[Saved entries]
-- Opening Marker --
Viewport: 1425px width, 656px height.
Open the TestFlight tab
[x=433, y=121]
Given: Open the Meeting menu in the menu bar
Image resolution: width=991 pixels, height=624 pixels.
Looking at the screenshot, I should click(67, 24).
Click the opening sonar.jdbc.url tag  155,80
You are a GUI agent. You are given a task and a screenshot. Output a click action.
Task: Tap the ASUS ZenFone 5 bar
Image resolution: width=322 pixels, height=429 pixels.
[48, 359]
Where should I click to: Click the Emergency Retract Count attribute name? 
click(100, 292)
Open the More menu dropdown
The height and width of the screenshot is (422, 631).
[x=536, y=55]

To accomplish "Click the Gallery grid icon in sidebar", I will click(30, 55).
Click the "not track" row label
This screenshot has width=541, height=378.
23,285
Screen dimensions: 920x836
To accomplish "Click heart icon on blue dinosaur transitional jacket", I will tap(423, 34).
-- Closing Marker --
-- Opening Marker --
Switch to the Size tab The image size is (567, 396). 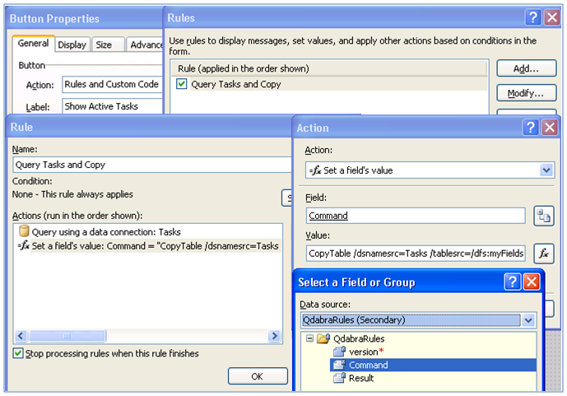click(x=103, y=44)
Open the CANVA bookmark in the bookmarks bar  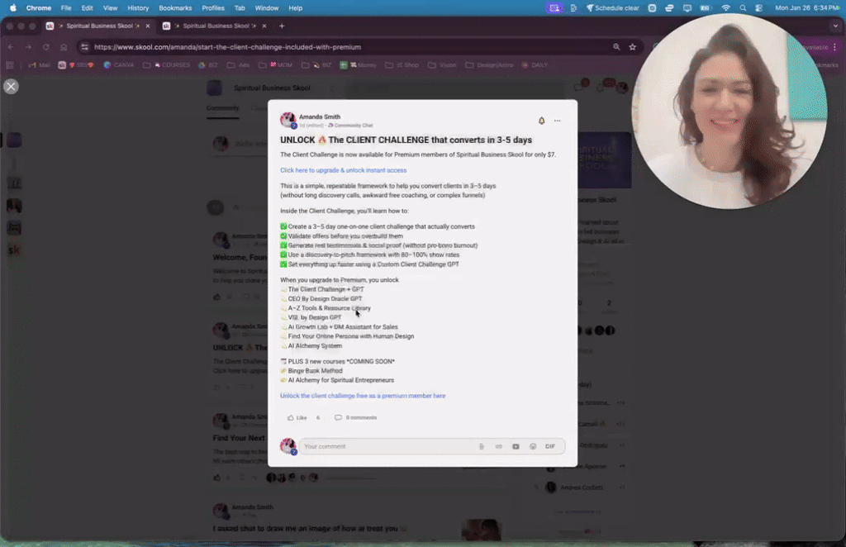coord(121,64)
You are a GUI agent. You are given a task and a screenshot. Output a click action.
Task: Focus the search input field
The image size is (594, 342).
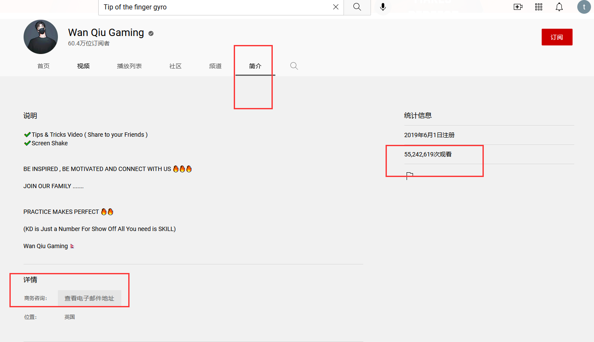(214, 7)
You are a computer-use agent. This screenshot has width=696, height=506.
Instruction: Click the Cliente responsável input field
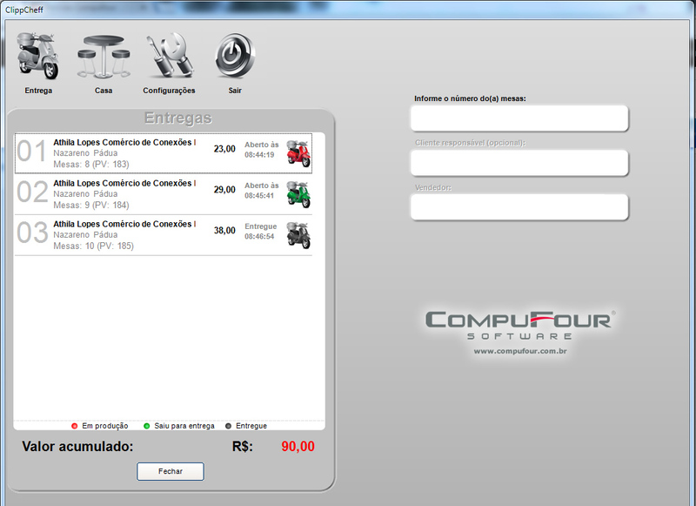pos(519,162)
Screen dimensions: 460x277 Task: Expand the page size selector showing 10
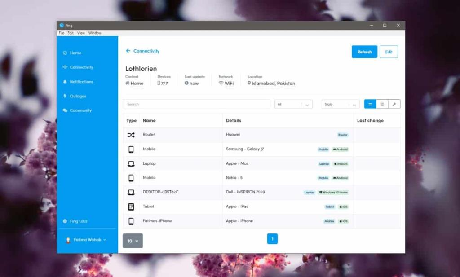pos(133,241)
-- Closing Marker --
-- Opening Marker --
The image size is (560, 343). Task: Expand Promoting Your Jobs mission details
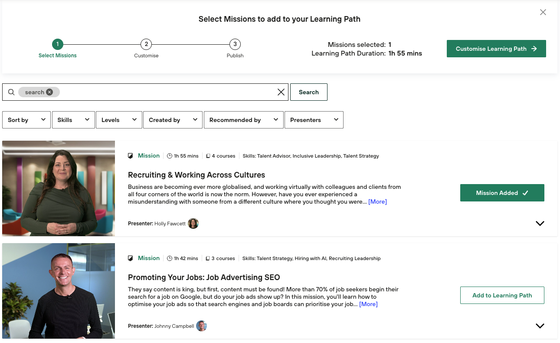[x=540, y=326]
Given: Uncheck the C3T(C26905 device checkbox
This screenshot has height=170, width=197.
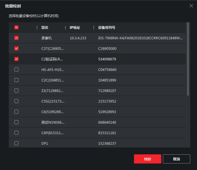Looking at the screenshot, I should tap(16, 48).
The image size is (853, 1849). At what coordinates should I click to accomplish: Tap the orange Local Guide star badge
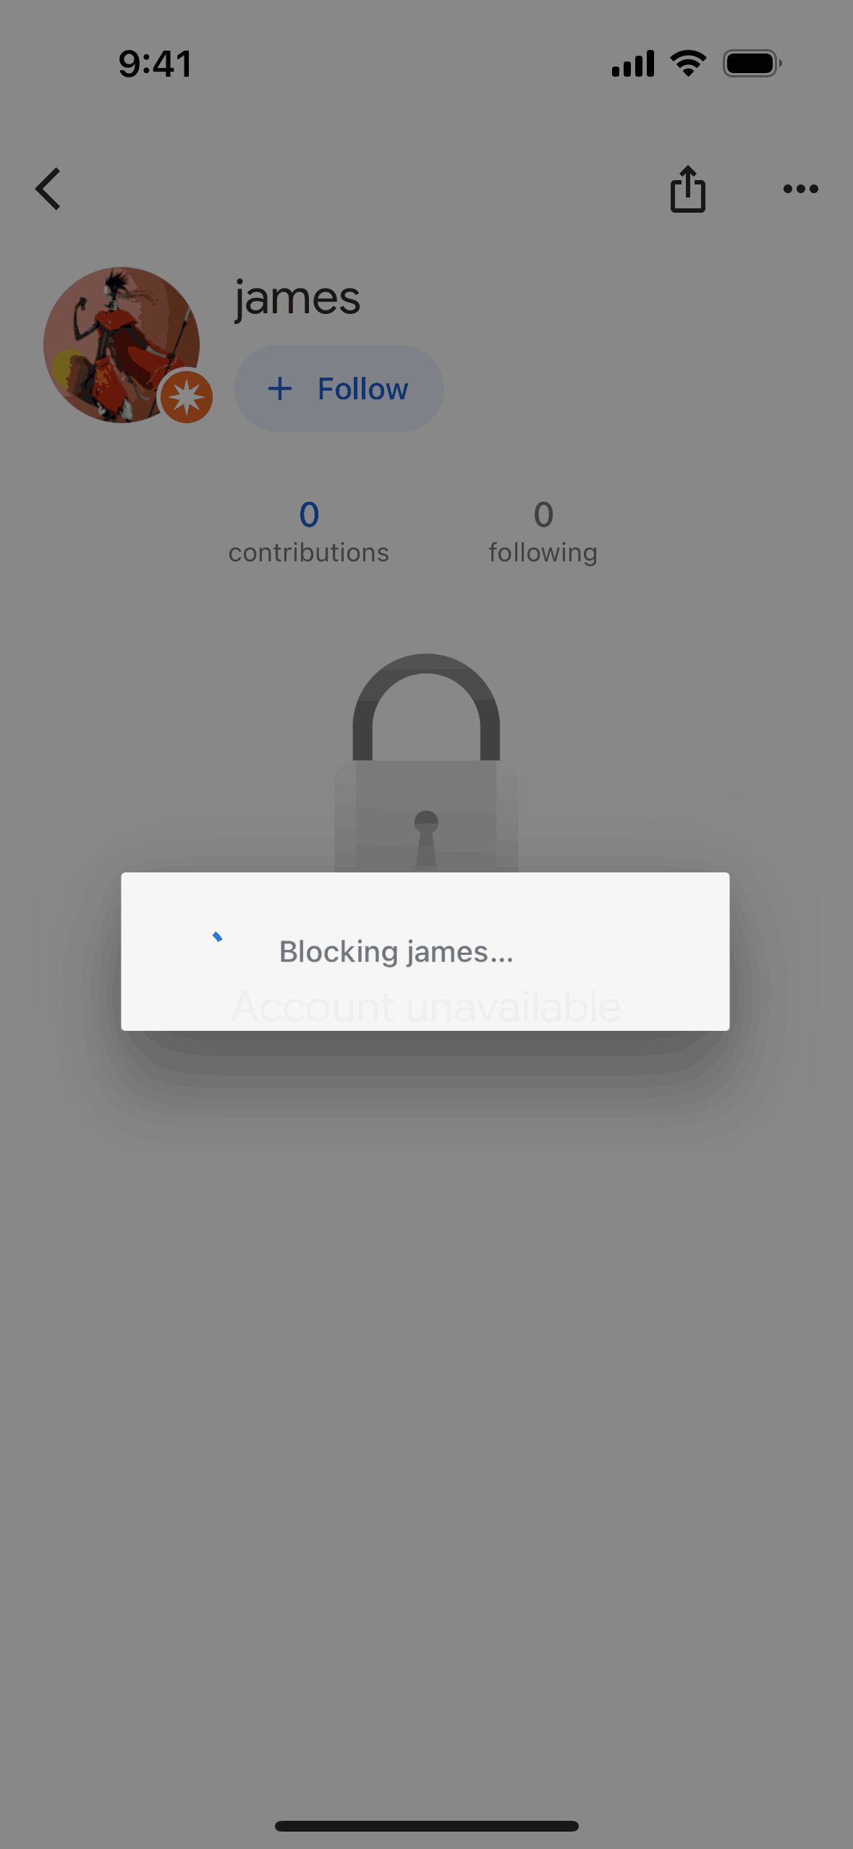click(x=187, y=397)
-- Closing Marker --
WHAT THE EXERCISE ASKS » Reproduce the entries above exactly, but only the lines between the line holding "Where should I" and the line holding "Screen dimensions: 920x836", inclusive.

THE ANSWER »
Where should I click to: Click the Emergency Retract Count attribute name? 
click(100, 292)
Open the More menu dropdown
The height and width of the screenshot is (422, 631).
[x=536, y=55]

To accomplish "Click the Gallery grid icon in sidebar", I will click(30, 55).
Click the "not track" row label
This screenshot has width=541, height=378.
23,285
Screen dimensions: 920x836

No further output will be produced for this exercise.